Short task: Write out again the part of the items that opens with the line containing "Image Source (71, 1537)" and closes with the line containing "Drip Content (97, 2434)", changing every "MemberPress" to "MP" and leaving all else as it is.

* begin Data for this task *

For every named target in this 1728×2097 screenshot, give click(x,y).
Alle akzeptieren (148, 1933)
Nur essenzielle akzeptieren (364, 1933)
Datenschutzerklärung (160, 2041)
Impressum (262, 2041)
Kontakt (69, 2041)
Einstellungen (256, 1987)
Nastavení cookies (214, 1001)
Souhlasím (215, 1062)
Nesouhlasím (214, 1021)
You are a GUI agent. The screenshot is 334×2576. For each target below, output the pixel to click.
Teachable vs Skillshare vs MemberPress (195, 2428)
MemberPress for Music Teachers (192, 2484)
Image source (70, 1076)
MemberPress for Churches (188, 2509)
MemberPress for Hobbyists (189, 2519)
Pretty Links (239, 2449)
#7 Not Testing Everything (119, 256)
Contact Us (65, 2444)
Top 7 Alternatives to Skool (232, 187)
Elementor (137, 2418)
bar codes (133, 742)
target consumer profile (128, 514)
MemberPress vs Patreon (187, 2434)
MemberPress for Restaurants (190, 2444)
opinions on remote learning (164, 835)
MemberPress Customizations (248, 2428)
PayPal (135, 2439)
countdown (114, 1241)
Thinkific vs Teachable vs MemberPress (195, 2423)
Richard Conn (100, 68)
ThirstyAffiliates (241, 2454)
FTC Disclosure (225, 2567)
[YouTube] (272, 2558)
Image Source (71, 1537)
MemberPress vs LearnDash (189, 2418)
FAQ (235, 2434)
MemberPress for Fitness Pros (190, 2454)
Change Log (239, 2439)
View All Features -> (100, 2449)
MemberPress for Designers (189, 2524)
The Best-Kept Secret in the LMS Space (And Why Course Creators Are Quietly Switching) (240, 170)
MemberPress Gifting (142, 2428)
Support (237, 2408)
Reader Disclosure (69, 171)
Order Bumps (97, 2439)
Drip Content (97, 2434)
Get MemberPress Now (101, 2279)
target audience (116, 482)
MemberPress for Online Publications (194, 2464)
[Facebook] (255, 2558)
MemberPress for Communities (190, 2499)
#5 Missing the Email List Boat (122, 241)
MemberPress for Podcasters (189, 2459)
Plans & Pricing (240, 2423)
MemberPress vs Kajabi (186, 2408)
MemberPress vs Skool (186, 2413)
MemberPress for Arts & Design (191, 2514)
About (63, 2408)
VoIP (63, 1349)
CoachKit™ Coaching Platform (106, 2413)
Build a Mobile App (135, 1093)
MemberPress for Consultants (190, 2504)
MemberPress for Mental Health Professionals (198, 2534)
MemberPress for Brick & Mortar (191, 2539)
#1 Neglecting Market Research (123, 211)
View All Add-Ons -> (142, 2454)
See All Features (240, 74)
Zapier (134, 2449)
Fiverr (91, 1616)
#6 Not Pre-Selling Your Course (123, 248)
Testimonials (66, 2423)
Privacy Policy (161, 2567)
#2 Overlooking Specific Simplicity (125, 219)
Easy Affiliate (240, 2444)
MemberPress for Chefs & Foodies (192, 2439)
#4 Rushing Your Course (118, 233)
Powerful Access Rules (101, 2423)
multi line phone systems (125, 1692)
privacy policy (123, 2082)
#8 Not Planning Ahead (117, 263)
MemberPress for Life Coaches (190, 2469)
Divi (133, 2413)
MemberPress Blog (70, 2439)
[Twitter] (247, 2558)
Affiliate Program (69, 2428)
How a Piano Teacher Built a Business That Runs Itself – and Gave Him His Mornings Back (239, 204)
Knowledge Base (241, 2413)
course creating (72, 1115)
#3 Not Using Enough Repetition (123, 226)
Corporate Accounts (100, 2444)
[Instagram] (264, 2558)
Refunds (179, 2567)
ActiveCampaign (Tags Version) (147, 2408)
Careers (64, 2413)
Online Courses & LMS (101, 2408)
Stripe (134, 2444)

* end Data for this task *

Final answer:
Image Source (71, 1537)
MP vs LearnDash (189, 2418)
FAQ (235, 2434)
MP for Fitness Pros (190, 2454)
Change Log (239, 2439)
View All Features -> (100, 2449)
MP for Designers (189, 2524)
The Best-Kept Secret in the LMS Space (And Why Course Creators Are Quietly Switching) (240, 170)
MP Gifting (142, 2428)
Support (237, 2408)
Reader Disclosure (69, 171)
Order Bumps (97, 2439)
Drip Content (97, 2434)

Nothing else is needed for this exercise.